The proposals include a new statutory ‘duty of care’ to make companies take more responsibility for the safety of their users, and tackle illegal and harmful content or activity on their services. Compliance with this duty of care will be overseen and enforced by an independent regulator. The regulator will issue codes of practice setting out how companies can fulfil their new legal duty.
The Government is consulting on the regulator’s suite of enforcement powers, which may include the power to levy substantial fines, block access to non-compliant sites, and impose liability on individual members of senior management. The regulator will also have the power to require annual transparency reports from companies in scope, outlining the prevalence of harmful content on their platforms and what countermeasures they are taking to address these. These reports will be published online by the regulator, so that users and parents can make informed decisions about internet use.
The new laws aim to tackle a range of harms including, inciting violence and violent content, encouraging suicide, disinformation, cyber bullying, and children accessing inappropriate material. There will also be stringent requirements for companies to ensure terrorist and child sexual exploitation and abuse (CSEA) content is not disseminated online.
The consultation paper sets out high-level expectations of companies, including some specific expectations in relation to certain harms. For the most serious online offending, such as CSEA and terrorism, the Government expects companies to go much further and demonstrate the steps taken to combat the dissemination of associated content and illegal behaviours.

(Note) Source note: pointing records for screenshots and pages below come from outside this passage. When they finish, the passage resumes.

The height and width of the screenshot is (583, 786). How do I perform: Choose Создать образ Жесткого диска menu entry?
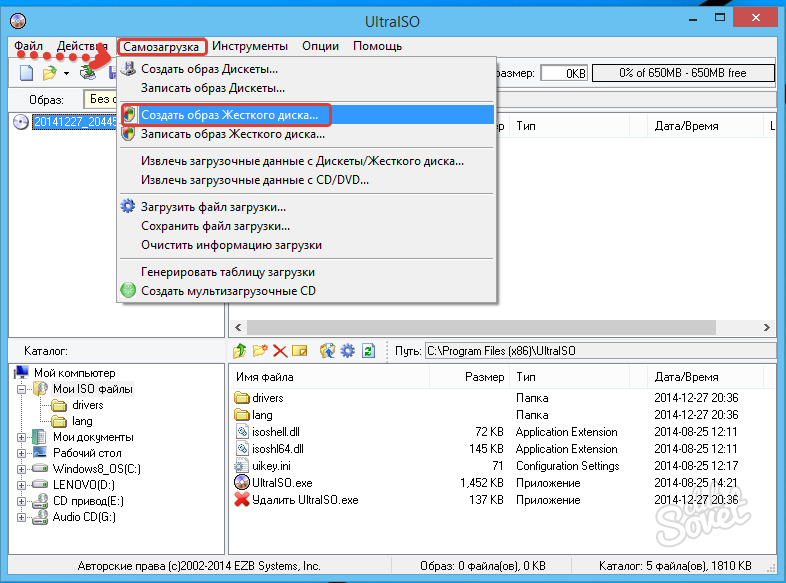(230, 115)
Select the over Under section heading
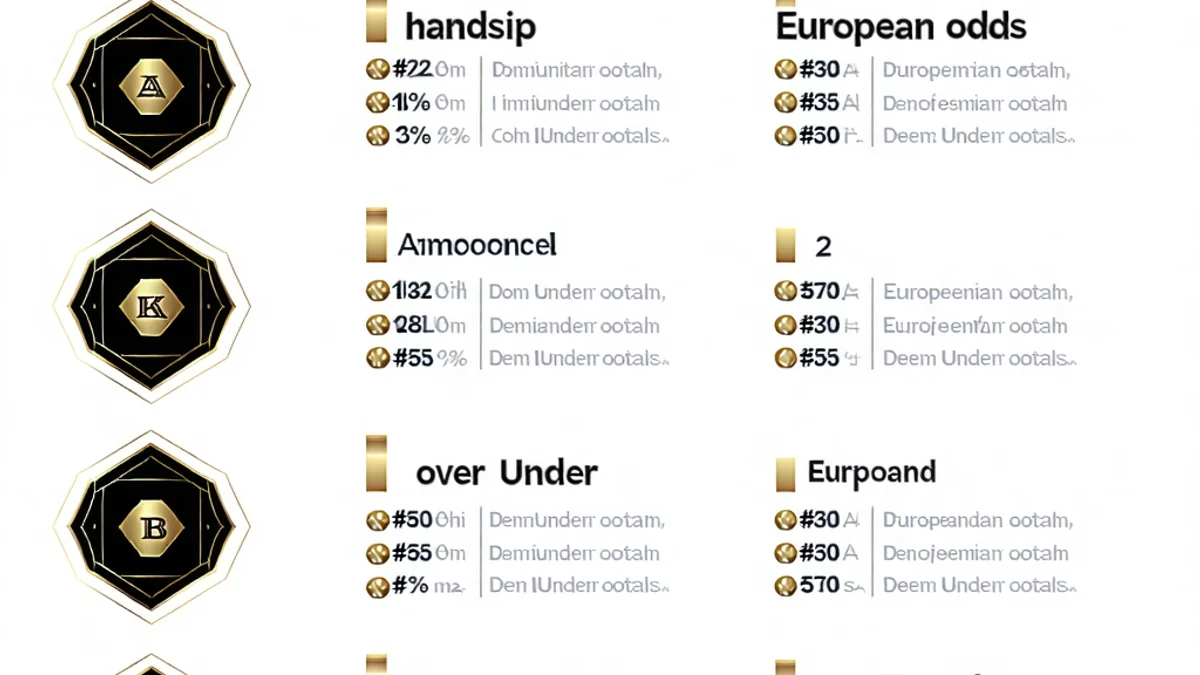Screen dimensions: 1200x675 coord(506,472)
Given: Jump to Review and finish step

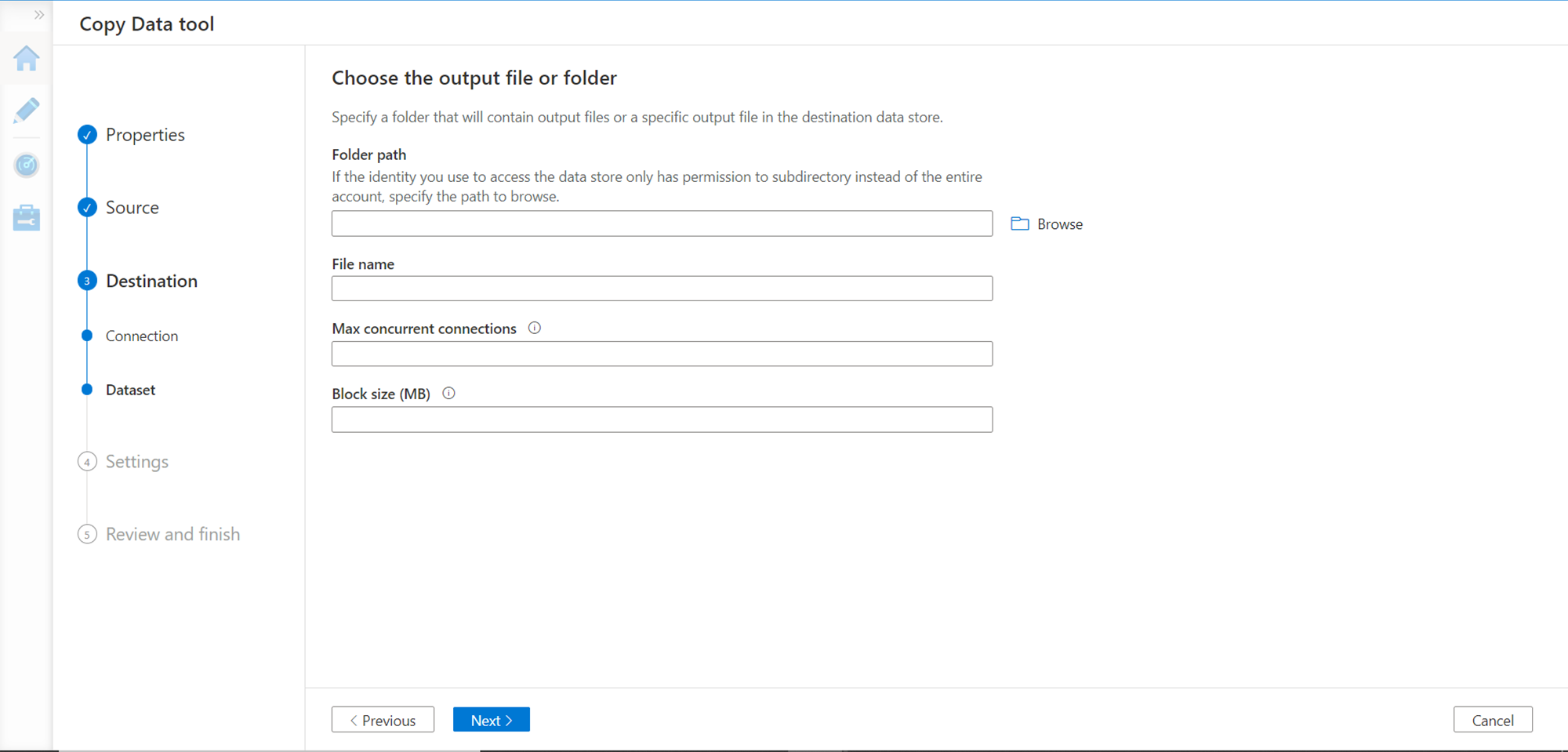Looking at the screenshot, I should click(x=172, y=534).
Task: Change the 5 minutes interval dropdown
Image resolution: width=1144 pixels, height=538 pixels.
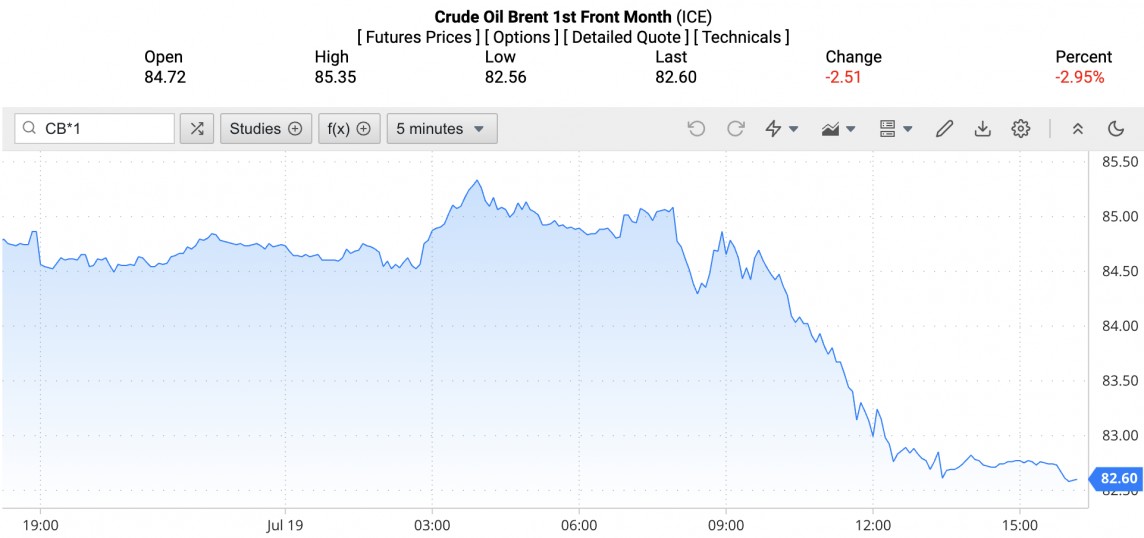Action: click(441, 129)
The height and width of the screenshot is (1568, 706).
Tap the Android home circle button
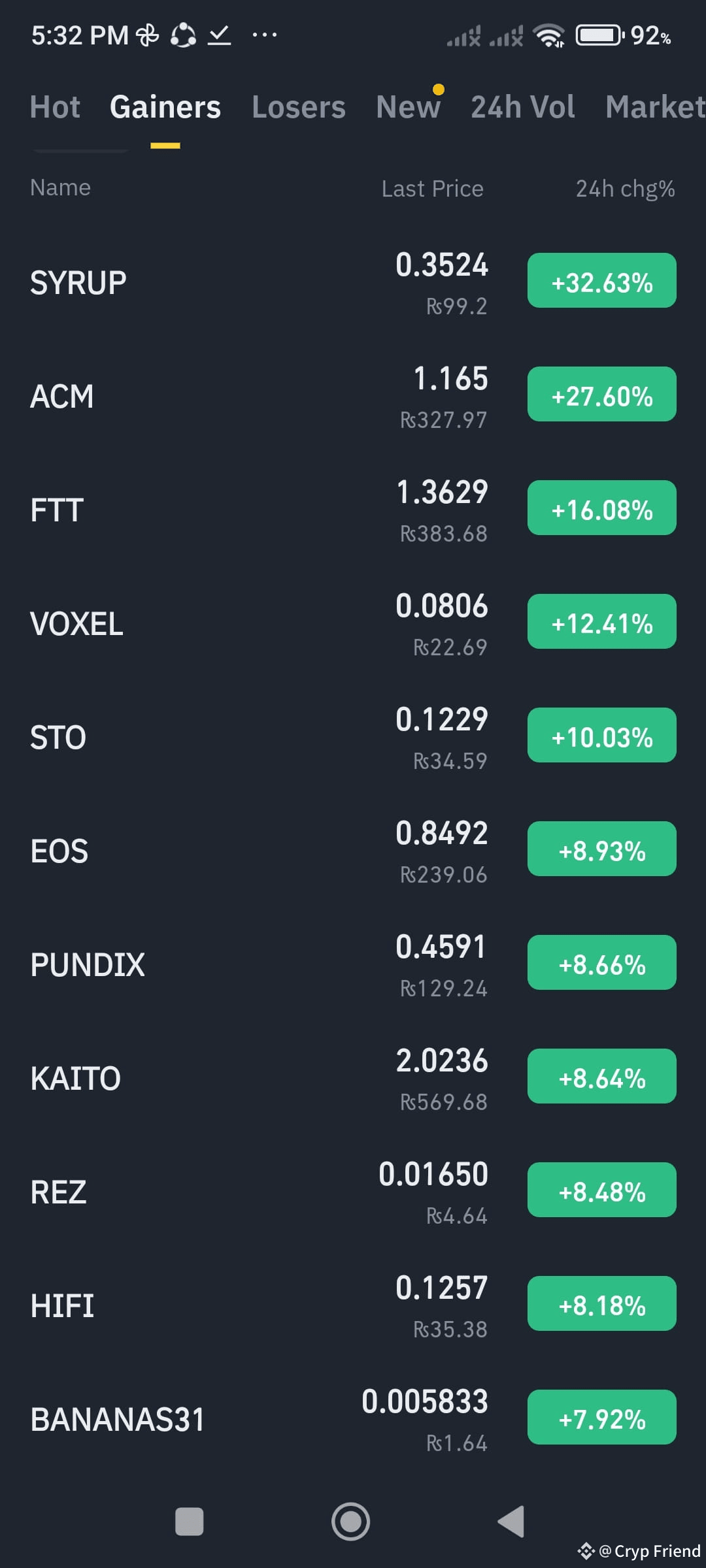(x=350, y=1522)
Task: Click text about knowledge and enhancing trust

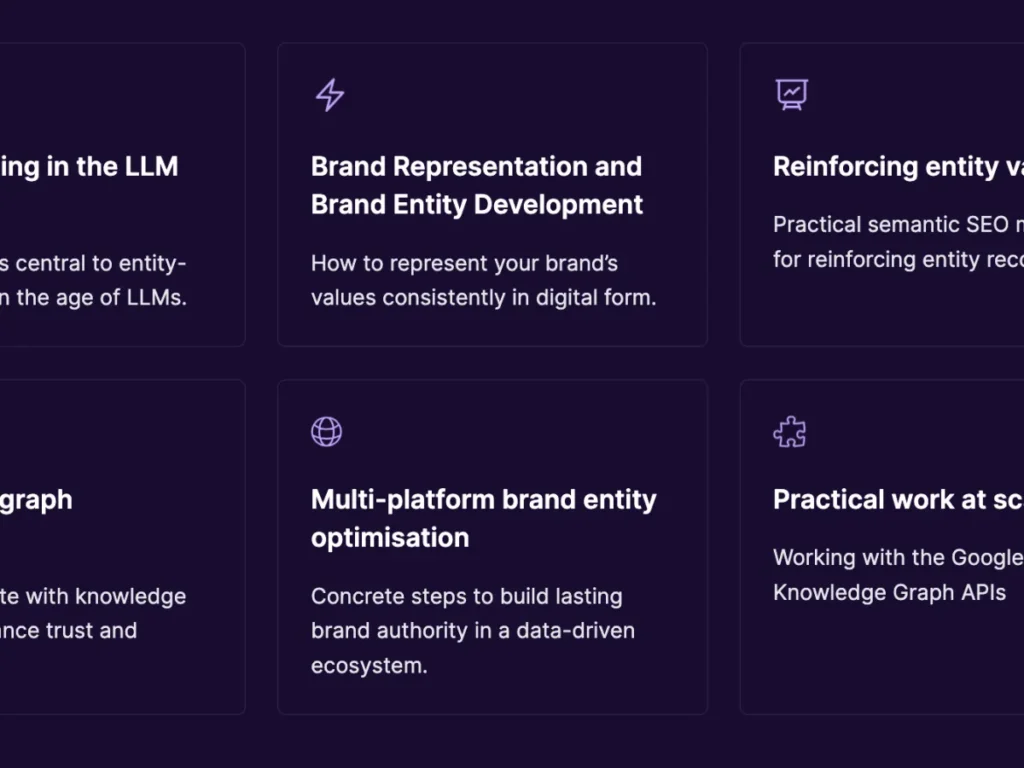Action: [x=93, y=613]
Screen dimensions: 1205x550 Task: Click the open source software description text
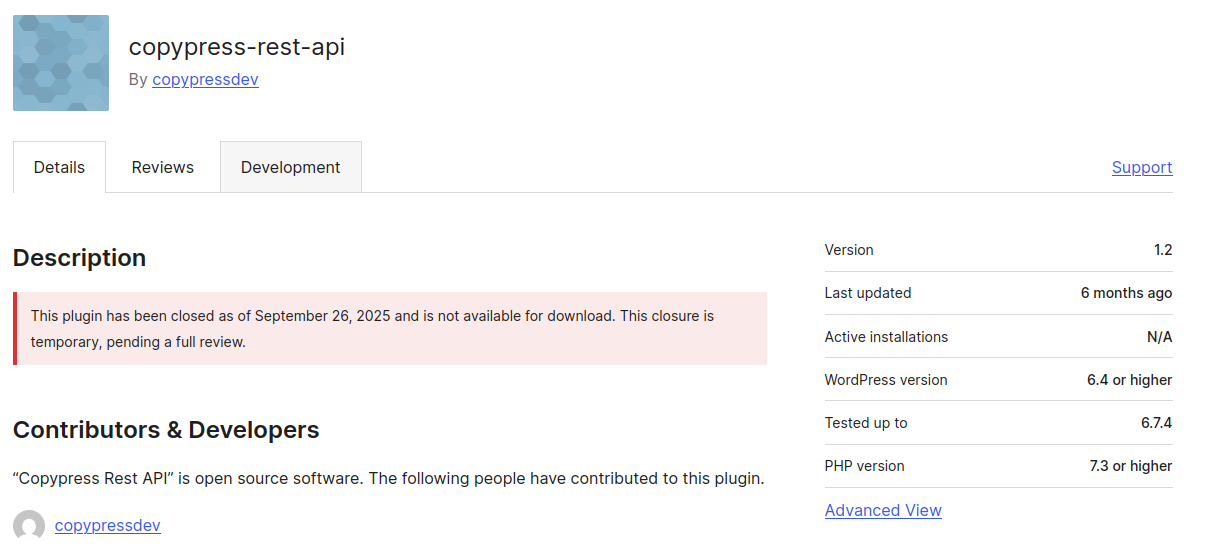(388, 478)
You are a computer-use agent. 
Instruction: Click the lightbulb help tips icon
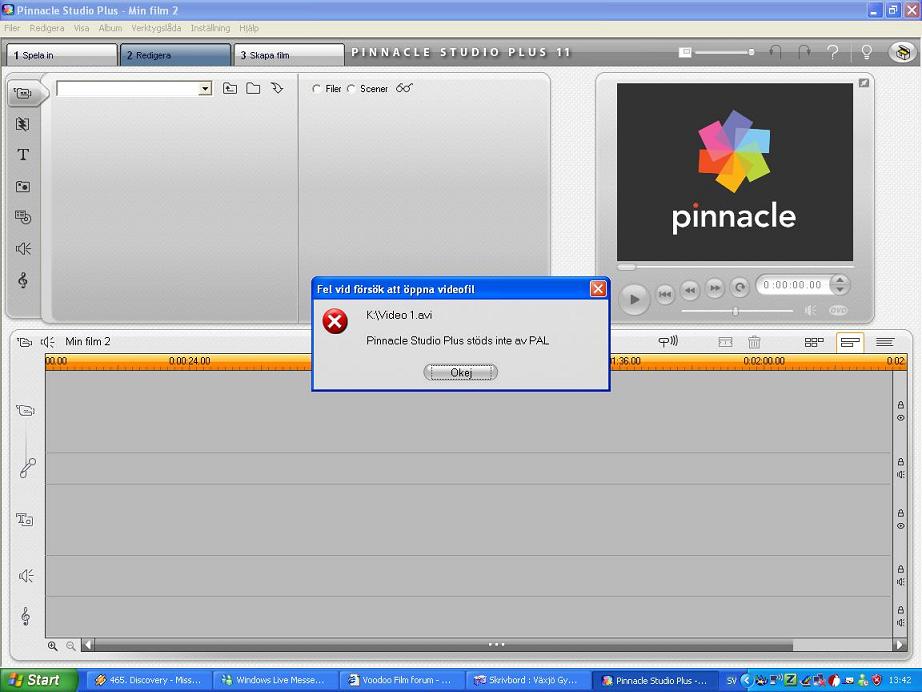point(867,52)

The Government has stated that the new laws “will increase the responsibility of online services in a way that is compatible with the EU’s e-Commerce Directive, which limits their liability for illegal content until they have knowledge of its existence, and have failed to remove it from their services in good time“. However, it remains to be seen how this hosting exemption can be reconciled with the new laws, insofar as the regulator may potentially levy substantial fines on companies for failing to monitor and prevent certain categories of harmful content on their platforms.